The Government's hard-line stance on illegal drugs appeared to be unravelling yesterday as two more scientists on its advisory council quit in protest at the sacking of their chairman, Professor David Nutt.
Dr Les King resigned from the 21-member Advisory Council on the Misuse of Drugs, saying Home Secretary Alan Johnson had denied Professor Nutt's right to "freedom of expression".
He was followed by Marion Walker, the council representative from the Royal Pharmaceutical Society. There were predictions last night that more departures would follow.
Professor Nutt was forced to resign on Friday after he had repeatedly criticised the Government for ignoring scientific evidence on drugs presented by the council which he chaired. Over the weekend, he predicted there would be further resignations and said most members were "extremely angry" over what had happened. He added that the position of scientists on the council was "untenable".
The row was sparked by Professor Nutt's comments that ecstasy and LSD were less harmful than alcohol and cigarettes. He also criticised the decision to upgrade cannabis to class B. He has returned several times to these themes in public statements, to the increasing irritation of ministers.
Dr King, former head of the Home Office's Drugs Intelligence Unit, said: "Professor Nutt may be an adviser but he's still got the right to say what he likes. That was being denied."
The Government had the right to reject the council's advice but its attitude towards the council had changed "very recently". The council was being forced to operate to a "pre-defined political agenda", he said.
"It's being asked to rubber stamp a pre-determined position. If sufficient members do resign, the committee will no longer be able to operate."
Lord Winston, the Labour peer and broadcaster and renowned former fertility specialist, said yesterday he was "very surprised and disappointed" at Mr Johnson's decision to sack Professsor Nutt. He accused the Government of a "knee-jerk" reaction and warned it would be ignored if it gave advice to the public that did not take account of scientists' opinions.
Defending his decision to sack Professor Nutt, Mr Johnson said he had "crossed a line" from providing advice to political lobbying. "You can do one or the other. You can't do both," he said.
Liberal Democrat science spokesman Dr Evan Harris said he had spoken to a number of scientists over the weekend.
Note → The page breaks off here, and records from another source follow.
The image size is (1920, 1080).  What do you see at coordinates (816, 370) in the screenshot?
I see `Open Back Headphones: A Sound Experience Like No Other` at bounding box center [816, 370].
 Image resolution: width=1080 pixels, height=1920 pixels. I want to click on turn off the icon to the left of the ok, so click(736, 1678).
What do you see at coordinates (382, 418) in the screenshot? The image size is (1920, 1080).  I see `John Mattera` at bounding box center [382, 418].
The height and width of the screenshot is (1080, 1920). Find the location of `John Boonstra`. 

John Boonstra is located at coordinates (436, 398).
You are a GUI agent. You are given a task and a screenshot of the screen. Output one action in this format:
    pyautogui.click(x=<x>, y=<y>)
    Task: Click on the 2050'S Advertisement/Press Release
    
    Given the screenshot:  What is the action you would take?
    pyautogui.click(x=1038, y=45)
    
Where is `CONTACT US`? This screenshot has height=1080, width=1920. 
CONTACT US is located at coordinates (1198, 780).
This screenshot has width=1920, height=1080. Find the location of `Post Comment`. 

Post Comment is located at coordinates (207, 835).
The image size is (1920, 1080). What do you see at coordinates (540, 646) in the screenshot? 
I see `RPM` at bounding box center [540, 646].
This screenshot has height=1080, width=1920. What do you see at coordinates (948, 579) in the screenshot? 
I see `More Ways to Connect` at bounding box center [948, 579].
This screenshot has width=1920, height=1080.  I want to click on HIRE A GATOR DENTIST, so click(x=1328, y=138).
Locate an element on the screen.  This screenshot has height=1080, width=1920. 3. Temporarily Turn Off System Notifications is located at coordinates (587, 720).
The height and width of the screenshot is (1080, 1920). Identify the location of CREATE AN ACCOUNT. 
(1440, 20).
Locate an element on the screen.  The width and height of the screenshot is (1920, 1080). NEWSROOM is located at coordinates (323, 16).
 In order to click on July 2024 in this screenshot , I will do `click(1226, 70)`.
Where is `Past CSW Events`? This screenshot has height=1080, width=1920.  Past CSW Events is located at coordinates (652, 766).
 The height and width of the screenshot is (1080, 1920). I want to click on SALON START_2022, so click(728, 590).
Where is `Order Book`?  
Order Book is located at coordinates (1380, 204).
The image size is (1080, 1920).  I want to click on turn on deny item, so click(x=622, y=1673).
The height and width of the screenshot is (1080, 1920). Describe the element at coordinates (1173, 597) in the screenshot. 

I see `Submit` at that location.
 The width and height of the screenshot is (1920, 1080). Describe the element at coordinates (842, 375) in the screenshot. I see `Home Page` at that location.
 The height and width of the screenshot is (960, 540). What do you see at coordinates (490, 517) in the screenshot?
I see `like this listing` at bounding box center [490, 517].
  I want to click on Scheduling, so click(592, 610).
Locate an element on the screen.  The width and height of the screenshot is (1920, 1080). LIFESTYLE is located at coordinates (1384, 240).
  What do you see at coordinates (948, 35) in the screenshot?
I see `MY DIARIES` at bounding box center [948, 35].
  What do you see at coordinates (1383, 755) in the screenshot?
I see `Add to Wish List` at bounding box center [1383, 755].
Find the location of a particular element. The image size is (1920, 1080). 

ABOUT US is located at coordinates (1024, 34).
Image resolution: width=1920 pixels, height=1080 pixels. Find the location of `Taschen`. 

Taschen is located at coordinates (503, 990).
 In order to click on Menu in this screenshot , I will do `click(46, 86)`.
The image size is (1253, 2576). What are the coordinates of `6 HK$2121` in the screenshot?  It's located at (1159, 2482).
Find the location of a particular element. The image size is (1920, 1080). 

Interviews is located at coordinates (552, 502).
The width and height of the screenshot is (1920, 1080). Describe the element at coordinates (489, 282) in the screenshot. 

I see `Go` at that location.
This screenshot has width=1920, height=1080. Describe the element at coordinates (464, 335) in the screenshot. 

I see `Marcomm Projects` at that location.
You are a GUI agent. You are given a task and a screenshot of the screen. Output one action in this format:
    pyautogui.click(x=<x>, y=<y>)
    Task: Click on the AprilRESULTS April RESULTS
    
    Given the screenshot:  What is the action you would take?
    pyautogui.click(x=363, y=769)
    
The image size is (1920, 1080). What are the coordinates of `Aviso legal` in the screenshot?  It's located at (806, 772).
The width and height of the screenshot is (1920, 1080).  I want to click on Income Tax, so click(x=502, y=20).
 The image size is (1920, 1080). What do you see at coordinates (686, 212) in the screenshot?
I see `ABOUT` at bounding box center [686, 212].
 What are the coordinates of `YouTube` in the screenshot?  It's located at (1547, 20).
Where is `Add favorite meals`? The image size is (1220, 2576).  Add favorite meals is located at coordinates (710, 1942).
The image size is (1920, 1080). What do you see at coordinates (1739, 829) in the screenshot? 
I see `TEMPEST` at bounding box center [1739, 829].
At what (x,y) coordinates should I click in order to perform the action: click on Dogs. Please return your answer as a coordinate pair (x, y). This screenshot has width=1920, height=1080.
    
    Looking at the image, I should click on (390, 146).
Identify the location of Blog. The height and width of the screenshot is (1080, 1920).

He said: "I fear there will be many more resignations unless the Government acts to restore confidence among its independent scientific advisers."
Sir Liam Donaldson, the Government's Chief Medical Officer, appeared to lend support to Mr Johnson's view when he told BBC TV's Andrew Marr show that Professor Nutt's situation had been "very controversial".
"These things are best sorted out behind the scenes so that the Government and their advisers can go to the public with a united front," he said.
Another member of the advisory council told The Independent: "It is tempting to make a rushed decision or a hasty public statement. But it is best in these situations to step back and take a breather."